La pianista destacó especialmente el trabajo de documentación de Sujú sobre denuncias de tortura y violaciones de derechos humanos en Venezuela, antecedentes que, según señaló, han sido presentados ante organismos internacionales como la Corte Penal Internacional (CPI) y la Organización de los Estados Americanos (OEA).
El legado de Pablo Casals
Pablo Casals fue un reconocido violonchelista, director de orquesta y compositor español, considerado una de las figuras más influyentes de la interpretación del violonchelo durante el siglo XX. Nació en El Vendrell, Cataluña (España), donde desarrolló una extensa carrera internacional y contribuyó a transformar la forma en que se interpretaba el instrumento.
Su versión de las Suites para violonchelo solo de Johann Sebastian Bach fue especialmente influyente y ayudó a situar estas obras entre las piezas fundamentales del repertorio para violonchelo.
Además de su trayectoria artística, Casals destacó por su compromiso con la paz, la democracia y los derechos humanos. Tras la Guerra Civil española y el triunfo de Francisco Franco, se exilió en Francia y se negó a actuar en países que reconocieran al régimen franquista.
Su postura se mantuvo durante décadas, incluso cuando recibió invitaciones para regresar a España, lo que convirtió su carrera artística en una expresión de oposición política.

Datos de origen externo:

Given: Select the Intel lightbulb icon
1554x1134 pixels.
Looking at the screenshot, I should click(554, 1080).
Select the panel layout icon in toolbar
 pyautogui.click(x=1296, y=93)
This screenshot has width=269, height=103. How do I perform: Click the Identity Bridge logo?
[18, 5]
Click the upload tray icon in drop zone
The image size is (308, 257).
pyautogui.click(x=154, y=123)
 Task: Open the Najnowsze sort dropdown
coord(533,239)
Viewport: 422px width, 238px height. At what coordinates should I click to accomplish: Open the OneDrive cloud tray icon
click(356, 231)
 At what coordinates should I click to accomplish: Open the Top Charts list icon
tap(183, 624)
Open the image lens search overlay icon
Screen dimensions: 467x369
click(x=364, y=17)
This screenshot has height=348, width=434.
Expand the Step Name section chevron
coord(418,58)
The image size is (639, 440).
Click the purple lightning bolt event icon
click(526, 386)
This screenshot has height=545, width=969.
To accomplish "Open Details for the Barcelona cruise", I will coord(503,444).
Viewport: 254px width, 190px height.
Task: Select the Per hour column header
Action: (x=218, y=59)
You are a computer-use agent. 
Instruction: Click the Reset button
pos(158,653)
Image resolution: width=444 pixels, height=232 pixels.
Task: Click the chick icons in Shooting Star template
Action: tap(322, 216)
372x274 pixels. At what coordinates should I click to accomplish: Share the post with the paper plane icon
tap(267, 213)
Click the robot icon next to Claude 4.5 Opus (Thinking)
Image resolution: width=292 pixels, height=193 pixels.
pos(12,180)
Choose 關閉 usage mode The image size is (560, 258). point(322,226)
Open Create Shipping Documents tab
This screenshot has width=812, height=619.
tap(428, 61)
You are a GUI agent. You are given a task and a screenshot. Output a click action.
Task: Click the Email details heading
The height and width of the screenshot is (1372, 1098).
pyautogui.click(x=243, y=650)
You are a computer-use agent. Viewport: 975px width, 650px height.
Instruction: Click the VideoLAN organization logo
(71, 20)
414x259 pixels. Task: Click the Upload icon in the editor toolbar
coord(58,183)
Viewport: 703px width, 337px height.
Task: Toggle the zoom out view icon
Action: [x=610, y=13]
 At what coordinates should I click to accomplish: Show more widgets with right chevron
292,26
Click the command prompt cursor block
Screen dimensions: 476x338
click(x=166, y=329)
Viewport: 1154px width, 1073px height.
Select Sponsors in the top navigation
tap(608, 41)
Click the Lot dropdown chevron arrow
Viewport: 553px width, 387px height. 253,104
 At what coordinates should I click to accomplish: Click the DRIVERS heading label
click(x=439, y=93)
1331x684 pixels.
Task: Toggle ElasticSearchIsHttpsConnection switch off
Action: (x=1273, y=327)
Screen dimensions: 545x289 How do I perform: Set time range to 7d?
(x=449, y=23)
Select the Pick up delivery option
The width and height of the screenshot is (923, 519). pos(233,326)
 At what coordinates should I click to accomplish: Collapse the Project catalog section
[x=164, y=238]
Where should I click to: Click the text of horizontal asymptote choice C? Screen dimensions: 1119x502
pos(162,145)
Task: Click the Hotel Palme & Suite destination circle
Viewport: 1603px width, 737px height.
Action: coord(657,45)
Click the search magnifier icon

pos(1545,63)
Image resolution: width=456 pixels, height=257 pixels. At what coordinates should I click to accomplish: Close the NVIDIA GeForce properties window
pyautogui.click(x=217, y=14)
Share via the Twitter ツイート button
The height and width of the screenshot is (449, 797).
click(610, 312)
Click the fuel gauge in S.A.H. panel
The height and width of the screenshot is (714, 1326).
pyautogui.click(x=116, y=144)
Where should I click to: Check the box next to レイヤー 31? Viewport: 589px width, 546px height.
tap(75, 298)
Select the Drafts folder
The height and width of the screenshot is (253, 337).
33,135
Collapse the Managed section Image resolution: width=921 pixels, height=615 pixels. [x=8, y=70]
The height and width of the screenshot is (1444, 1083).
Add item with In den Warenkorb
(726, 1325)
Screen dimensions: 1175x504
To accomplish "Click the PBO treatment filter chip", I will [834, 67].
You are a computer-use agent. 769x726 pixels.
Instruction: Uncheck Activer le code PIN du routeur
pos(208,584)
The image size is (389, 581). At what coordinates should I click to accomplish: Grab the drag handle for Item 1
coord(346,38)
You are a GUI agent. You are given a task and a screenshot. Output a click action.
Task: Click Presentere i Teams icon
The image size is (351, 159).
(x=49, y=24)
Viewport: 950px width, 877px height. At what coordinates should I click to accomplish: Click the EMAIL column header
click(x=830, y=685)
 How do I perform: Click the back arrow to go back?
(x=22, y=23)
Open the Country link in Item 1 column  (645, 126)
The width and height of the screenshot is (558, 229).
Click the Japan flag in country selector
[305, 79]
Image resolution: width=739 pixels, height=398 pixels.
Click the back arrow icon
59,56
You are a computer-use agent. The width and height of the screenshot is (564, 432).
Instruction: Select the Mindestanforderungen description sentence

Por otro lado, durante la Guerra Civil española apoyó a refugiados y, posteriormente, continuó utilizando su prestigio internacional para promover la paz y denunciar las consecuencias de los conflictos y las dictaduras. En 1958, a los 81 años de edad, pronunció un discurso ante la Asamblea General de las Naciones Unidas y dirigió allí su Himno de las Naciones Unidas.
Este vínculo entre excelencia artística y compromiso social es precisamente uno de los elementos centrales del legado de Casals que inspira el premio que lleva su nombre.